**Instruction**: Copy out, unchanged, the part of the listing below that runs from the line containing "Task: Click the nekopass_internal_core_nekocrypt_Digest" to the line containing "pyautogui.click(x=37, y=239)", including both of those lines.

**Extracted entries**:
## Start
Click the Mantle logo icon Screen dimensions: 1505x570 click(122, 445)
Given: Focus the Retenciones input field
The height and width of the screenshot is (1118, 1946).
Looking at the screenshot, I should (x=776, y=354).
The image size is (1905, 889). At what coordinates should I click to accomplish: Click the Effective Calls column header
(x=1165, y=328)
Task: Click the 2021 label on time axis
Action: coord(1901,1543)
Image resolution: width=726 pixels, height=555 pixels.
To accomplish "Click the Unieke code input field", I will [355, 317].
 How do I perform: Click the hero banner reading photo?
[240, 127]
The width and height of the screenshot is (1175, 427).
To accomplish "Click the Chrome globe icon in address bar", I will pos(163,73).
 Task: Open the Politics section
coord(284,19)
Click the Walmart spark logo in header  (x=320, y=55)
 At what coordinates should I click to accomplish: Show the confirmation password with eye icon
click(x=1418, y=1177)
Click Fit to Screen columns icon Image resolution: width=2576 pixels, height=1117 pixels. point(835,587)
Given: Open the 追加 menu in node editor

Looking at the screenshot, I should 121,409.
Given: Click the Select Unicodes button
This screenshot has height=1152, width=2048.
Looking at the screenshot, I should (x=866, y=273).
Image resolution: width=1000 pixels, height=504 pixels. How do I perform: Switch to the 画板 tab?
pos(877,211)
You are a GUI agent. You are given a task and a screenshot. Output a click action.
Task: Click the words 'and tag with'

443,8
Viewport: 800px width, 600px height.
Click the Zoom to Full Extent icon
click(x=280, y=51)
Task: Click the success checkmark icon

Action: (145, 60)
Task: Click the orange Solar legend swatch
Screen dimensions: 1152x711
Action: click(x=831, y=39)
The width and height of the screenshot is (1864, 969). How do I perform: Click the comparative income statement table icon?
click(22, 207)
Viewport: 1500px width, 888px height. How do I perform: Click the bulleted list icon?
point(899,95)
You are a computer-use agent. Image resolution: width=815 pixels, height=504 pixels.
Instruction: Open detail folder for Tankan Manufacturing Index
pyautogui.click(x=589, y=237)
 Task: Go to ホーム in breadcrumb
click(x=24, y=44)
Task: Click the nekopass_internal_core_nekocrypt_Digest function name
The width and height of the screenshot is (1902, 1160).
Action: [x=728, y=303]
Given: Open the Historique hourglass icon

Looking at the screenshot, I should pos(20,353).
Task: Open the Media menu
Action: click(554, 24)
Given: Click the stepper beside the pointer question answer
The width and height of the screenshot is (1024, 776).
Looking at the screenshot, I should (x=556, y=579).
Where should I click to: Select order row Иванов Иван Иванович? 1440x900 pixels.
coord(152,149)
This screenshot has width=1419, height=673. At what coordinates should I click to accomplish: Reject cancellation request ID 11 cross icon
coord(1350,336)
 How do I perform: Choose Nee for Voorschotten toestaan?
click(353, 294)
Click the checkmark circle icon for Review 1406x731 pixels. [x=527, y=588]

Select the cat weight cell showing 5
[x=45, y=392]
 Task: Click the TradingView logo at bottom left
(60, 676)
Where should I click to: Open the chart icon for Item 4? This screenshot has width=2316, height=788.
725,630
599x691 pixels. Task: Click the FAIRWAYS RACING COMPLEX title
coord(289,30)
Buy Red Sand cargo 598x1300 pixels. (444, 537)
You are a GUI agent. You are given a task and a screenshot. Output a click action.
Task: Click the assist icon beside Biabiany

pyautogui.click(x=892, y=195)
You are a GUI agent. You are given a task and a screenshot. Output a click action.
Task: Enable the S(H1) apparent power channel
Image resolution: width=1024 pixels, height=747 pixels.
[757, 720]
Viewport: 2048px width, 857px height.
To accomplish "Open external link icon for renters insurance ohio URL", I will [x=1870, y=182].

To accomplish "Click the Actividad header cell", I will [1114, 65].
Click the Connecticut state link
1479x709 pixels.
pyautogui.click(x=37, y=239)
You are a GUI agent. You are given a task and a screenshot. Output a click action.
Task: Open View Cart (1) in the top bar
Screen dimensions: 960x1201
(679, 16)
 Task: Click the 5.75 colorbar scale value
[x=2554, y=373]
## End
**Solution to this task**:
Task: Click the nekopass_internal_core_nekocrypt_Digest function name
The width and height of the screenshot is (1902, 1160).
Action: [x=728, y=303]
Given: Open the Historique hourglass icon

Looking at the screenshot, I should pos(20,353).
Task: Open the Media menu
Action: click(554, 24)
Given: Click the stepper beside the pointer question answer
The width and height of the screenshot is (1024, 776).
Looking at the screenshot, I should (x=556, y=579).
Where should I click to: Select order row Иванов Иван Иванович? 1440x900 pixels.
coord(152,149)
This screenshot has width=1419, height=673. At what coordinates should I click to accomplish: Reject cancellation request ID 11 cross icon
coord(1350,336)
 How do I perform: Choose Nee for Voorschotten toestaan?
click(353, 294)
Click the checkmark circle icon for Review 1406x731 pixels. [x=527, y=588]

Select the cat weight cell showing 5
[x=45, y=392]
 Task: Click the TradingView logo at bottom left
(60, 676)
Where should I click to: Open the chart icon for Item 4? This screenshot has width=2316, height=788.
725,630
599x691 pixels. Task: Click the FAIRWAYS RACING COMPLEX title
coord(289,30)
Buy Red Sand cargo 598x1300 pixels. (444, 537)
You are a GUI agent. You are given a task and a screenshot. Output a click action.
Task: Click the assist icon beside Biabiany

pyautogui.click(x=892, y=195)
You are a GUI agent. You are given a task and a screenshot. Output a click action.
Task: Enable the S(H1) apparent power channel
Image resolution: width=1024 pixels, height=747 pixels.
[757, 720]
Viewport: 2048px width, 857px height.
To accomplish "Open external link icon for renters insurance ohio URL", I will [x=1870, y=182].

To accomplish "Click the Actividad header cell", I will [1114, 65].
Click the Connecticut state link
1479x709 pixels.
pyautogui.click(x=37, y=239)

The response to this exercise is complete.